* **Problem details**
Copy out the rows below word for word, starting at the line containing "The height and width of the screenshot is (240, 277)." and ending at the line containing "click(x=55, y=71)".
——————
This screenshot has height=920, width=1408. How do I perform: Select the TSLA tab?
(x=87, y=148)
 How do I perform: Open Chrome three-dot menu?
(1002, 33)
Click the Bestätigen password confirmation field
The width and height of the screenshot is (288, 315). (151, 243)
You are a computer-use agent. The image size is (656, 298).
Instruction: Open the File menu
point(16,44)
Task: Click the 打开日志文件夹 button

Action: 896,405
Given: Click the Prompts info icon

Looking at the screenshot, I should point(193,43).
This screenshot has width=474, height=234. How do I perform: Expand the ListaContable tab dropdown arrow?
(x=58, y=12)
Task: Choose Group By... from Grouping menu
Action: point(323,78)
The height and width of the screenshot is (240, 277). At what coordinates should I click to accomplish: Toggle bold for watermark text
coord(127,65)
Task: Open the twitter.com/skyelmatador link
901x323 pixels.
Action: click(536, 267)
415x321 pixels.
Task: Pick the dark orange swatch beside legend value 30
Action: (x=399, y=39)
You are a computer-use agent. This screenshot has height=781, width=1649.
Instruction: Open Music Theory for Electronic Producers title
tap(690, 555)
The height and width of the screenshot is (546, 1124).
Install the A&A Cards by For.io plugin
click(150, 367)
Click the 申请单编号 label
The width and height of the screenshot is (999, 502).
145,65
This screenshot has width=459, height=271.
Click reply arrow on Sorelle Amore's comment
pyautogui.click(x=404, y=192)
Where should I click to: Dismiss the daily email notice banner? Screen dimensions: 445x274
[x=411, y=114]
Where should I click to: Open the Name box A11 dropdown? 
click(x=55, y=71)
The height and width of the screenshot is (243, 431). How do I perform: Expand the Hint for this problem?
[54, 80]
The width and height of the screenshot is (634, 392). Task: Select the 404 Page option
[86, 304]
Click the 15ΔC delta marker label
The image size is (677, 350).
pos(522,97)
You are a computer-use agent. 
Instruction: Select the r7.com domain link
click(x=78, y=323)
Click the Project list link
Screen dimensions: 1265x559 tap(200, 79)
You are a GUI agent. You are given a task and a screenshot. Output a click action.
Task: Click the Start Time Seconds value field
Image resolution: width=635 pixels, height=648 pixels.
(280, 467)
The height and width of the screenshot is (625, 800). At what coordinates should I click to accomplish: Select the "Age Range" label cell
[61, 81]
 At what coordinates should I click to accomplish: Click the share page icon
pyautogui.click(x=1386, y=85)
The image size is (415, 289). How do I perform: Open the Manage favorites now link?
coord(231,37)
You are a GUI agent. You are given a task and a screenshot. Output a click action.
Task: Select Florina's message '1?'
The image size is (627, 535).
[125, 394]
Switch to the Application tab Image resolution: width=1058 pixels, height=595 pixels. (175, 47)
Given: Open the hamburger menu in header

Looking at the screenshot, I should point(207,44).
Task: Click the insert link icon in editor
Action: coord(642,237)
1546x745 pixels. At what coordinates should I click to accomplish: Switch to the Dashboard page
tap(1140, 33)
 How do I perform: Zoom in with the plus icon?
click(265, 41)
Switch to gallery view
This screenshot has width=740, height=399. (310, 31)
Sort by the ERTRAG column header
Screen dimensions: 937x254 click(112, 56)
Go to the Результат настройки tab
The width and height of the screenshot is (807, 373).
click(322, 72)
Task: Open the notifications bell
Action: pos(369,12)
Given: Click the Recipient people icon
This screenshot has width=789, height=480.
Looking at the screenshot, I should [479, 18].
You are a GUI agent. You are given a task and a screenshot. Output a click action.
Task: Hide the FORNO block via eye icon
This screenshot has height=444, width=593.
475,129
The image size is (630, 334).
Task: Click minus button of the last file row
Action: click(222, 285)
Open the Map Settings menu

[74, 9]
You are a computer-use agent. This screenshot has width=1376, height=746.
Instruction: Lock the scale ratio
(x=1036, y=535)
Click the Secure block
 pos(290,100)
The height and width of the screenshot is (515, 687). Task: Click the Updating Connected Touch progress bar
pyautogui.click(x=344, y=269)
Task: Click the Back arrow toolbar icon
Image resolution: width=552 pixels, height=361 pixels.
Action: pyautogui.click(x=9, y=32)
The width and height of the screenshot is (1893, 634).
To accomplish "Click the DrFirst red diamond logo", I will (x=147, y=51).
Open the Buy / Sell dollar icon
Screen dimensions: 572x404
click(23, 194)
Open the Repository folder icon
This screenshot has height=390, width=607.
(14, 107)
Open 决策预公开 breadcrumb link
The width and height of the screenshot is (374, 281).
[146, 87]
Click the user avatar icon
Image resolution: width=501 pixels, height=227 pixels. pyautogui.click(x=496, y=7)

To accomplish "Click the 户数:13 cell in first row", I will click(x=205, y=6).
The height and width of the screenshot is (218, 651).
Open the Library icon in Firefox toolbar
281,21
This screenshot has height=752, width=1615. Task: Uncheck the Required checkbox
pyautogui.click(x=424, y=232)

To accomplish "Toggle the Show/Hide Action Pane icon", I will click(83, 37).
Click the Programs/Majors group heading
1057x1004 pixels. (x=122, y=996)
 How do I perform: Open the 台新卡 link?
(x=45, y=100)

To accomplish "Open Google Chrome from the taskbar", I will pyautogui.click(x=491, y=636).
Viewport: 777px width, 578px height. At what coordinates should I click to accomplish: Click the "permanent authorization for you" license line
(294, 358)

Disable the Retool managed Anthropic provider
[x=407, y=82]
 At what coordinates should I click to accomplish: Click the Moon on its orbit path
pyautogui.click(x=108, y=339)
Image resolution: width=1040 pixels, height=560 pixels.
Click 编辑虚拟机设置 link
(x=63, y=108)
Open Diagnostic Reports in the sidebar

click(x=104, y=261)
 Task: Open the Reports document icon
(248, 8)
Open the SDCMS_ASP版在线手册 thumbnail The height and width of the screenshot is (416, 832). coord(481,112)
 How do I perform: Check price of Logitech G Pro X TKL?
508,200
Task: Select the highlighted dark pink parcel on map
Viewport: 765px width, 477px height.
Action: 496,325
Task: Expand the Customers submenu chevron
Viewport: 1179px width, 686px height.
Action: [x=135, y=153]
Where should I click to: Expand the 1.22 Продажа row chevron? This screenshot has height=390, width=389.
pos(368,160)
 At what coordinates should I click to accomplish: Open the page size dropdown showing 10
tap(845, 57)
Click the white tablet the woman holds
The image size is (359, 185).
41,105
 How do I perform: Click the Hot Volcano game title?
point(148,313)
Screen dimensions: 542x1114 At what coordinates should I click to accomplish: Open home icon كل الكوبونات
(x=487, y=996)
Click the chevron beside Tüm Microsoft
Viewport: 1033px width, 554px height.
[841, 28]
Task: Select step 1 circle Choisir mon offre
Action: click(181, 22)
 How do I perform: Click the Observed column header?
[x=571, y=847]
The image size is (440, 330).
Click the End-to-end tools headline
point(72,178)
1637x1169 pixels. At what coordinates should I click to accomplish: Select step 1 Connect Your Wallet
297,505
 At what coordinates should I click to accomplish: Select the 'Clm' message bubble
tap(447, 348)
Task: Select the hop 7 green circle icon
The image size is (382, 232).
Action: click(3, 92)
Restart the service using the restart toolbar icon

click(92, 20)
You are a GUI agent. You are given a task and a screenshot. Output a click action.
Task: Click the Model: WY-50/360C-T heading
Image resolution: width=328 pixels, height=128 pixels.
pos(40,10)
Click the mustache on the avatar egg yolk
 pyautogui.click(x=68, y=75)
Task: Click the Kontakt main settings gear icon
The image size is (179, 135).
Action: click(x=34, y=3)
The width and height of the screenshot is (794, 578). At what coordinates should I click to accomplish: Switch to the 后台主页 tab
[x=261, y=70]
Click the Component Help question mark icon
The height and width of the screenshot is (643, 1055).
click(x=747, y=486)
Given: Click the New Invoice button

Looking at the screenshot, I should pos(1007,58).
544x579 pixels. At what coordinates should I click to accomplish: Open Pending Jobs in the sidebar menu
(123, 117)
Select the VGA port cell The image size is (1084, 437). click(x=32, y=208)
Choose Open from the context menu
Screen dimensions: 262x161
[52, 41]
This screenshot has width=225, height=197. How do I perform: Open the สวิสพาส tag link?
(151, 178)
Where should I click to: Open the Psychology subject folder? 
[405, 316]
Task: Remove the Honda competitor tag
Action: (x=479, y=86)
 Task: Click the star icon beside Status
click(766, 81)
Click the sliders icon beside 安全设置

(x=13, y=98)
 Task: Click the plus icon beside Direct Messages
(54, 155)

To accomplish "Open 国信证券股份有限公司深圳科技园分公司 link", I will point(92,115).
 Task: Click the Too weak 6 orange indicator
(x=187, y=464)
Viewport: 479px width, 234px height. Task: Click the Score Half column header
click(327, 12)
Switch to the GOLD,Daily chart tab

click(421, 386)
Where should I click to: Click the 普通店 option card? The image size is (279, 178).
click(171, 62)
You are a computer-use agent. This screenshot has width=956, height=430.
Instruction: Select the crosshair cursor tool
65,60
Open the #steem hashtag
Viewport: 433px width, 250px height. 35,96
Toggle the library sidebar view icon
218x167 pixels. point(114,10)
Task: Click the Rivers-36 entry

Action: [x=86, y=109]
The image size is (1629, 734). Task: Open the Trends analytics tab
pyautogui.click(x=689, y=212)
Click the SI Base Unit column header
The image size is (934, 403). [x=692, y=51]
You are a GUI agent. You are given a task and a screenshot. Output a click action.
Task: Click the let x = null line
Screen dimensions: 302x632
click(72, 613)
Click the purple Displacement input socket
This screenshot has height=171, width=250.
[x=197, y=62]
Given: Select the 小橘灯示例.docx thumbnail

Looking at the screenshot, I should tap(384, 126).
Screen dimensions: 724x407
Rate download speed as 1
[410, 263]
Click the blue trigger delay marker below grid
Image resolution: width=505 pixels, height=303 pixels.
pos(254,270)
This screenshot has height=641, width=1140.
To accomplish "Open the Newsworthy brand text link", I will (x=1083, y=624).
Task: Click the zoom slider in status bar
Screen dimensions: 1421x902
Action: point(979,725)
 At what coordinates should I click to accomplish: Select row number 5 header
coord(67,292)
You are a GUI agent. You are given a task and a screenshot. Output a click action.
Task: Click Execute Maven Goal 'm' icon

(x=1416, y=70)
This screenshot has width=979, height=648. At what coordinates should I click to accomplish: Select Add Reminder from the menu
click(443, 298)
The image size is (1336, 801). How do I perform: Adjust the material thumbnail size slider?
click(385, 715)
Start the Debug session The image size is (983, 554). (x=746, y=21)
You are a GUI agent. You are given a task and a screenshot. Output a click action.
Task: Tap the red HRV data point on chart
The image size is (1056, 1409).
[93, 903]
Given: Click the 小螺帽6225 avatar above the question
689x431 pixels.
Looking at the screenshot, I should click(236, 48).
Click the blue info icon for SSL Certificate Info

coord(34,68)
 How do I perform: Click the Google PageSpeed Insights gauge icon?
——————
* **Answer to this exercise**
The height and width of the screenshot is (240, 277). At what coordinates should I click to accomplish: Toggle bold for watermark text
coord(127,65)
Task: Open the twitter.com/skyelmatador link
901x323 pixels.
Action: click(536, 267)
415x321 pixels.
Task: Pick the dark orange swatch beside legend value 30
Action: (x=399, y=39)
You are a computer-use agent. This screenshot has height=781, width=1649.
Instruction: Open Music Theory for Electronic Producers title
tap(690, 555)
The height and width of the screenshot is (546, 1124).
Install the A&A Cards by For.io plugin
click(150, 367)
Click the 申请单编号 label
The width and height of the screenshot is (999, 502).
145,65
This screenshot has width=459, height=271.
Click reply arrow on Sorelle Amore's comment
pyautogui.click(x=404, y=192)
Where should I click to: Dismiss the daily email notice banner? Screen dimensions: 445x274
[x=411, y=114]
Where should I click to: Open the Name box A11 dropdown? 
click(x=55, y=71)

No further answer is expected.